Weekly Mortgage Matters for Doctors: The Sale Also Rises

Mortgage Matters – Doctor Mortgage Alliance

 

 

Keeping you updated on the market!

For the week of

January 2, 2017


MARKET RECAP

­­The Sale Also Rises

Since mortgage rates moved sharply higher, we’ve counseled on the need to retain equanimity: Stay level and focus on the big picture, which includes an improving economic outlook and steady employment prospects. Mortgage rates are an important variable, to be sure, but they’re not the be-all and end-all of everything housing related.

Recent sales data support our contention. Home sales — new and existing — improved in November, a month when mortgage rates surged.

Existing-home sales surprised most market watchers by rising 0.7% to a 5.61 annualized rate last month. This is the high in the recovery cycle and exceeds the previous high set in October by over 100,000. Looking at the particulars, single-family sales were “flattish,” declining 0.4%. Condo sales, on the other hand, surged ahead 10%. The median price of an existing home rose to $234,900, which puts the year-over-year gain at 6.8%.

As for new-home sales, they didn’t miss a beat. Sales jumped 5.2% to a 592,000 annualized rate. New-homes sales are up 16.5% compared to November 2015. Some discounting has helped keep sales on an upward trajectory. The median price — at $305,400 — is 3.7% lower than the median price a year ago.  If you want to move more inventory, lower the price, as the trend in new-home sales and new-home median price proves.

Looking to the future, the pending home sales index points to sales growth taking a breather over the next month or two. The index fell 2.5% in November. Because the index focuses on existing home sales, we wouldn’t be surprised if existing-home sales are flat in December.

Flat purchase-application activity since early November also points to a flat  month or two for existing-home sales. That said, the Mortgage Banker Association’s latest survey showed that purchase applications were up 3% the week before Christmas. This suggests that the market is adjusting to the new normal of 4%-plus on the 30-year fixed-rate mortgage.

As for the new normal, it has held steady over the past two weeks  We’ve seen the yield on the 10-year U.S. Treasury  note actually decline a few basis points since Christmas.  We’ve seen a similar decline in mortgage rates. Quotes had been as high as 4.5% on a top-tier 30-year loan. A quote closer to 4.375% is a regular occurrence, with quotes of 4.25% happening more often.

We won’t be surprised to see a range of 4.125%-to-4.25% develop and hold on the 30-year loan until the Jan. 20 presidential inauguration, if not beyond. All the perceived positives and negatives associated with a new incoming president are baked into the market.
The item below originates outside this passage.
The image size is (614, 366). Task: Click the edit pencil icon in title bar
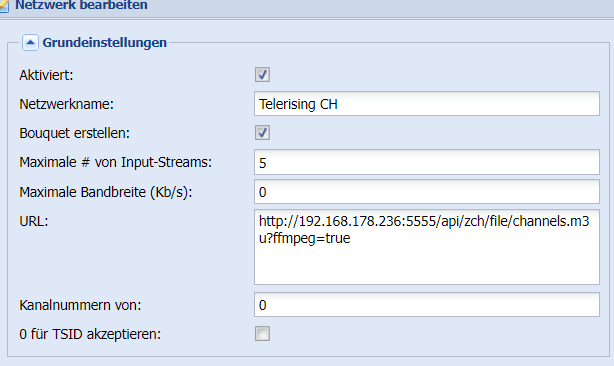click(x=4, y=6)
Barring an outlier event, things should hold steady over the next few weeks.

 

Economic

Event

Release

Date and Time

Consensus Analysis
Construction Spending

(November)

Tues., Jan. 3,

10:00 am, ET

0.5% (Increase) Moderately Important.  Residential spending continues to lift overall spending, and it likely will continue to do so in 2017.
Employment Situation

(December)

Fri., Jan. 6,

8:30 am, ET

Unemployment Rate: 4.7%

Payrolls: 160,000 (Increase)

Important. Moderate and steady job growth will enable the Federal Reserve to implement an interest-rate increase or two sometime in  2017.
 

Is the Housing Market About to “Flip” Out? 

The Wall Street Journal ran a provocative article last week on house flipping. The article described how more lenders are willing to extend credit to house flippers. The article also mentioned that high-flipping activity was a precursor to the financial crises and the housing-market crash.
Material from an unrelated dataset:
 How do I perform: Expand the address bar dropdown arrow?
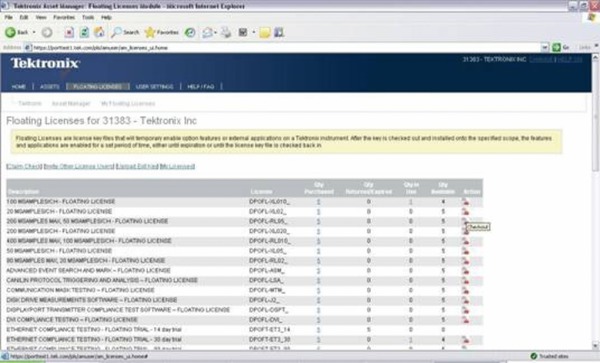pos(545,47)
We’ve mentioned at least a couple times in recent months to tread more cautiously into the investment side of housing. With the majority of markets continually rising across the country, and with many markets having recovered to pre-market-crash prices (and beyond), profitable deals become more difficult to uncover. (The popularity of house-flipping cable shows like “Flip or Flop” and the rehab show “Fixer Upper” can provide clues to the popularity of flipping. The more popular a strategy, the less profitable it tends to be.)

That said, 2016 is no 2006. Much of the flipping that occurred in the last decade was predicated on the “Greater Fool Theory.” Many investors were simply buying homes — Miami condos were particularly popular — and waiting to sell them a few months later to someone (the greater fool) who would pay more for the very same property.

Flipping today, in contrast, mostly involves improving properties. Flippers create price appreciation by creating higher value produced by physical activity. A decade ago, many flippers wanted the market to create price appreciation while they did nothing but wait.

To be sure, flipping is more popular today than it was a few years ago, but we don’t see the activity as being bubble-inducing.  We see few markets that offer the luxury where a rising market alone ensures a flipping profit. If you want to flip a home, you have no choice but to work at it, and that’s a good thing.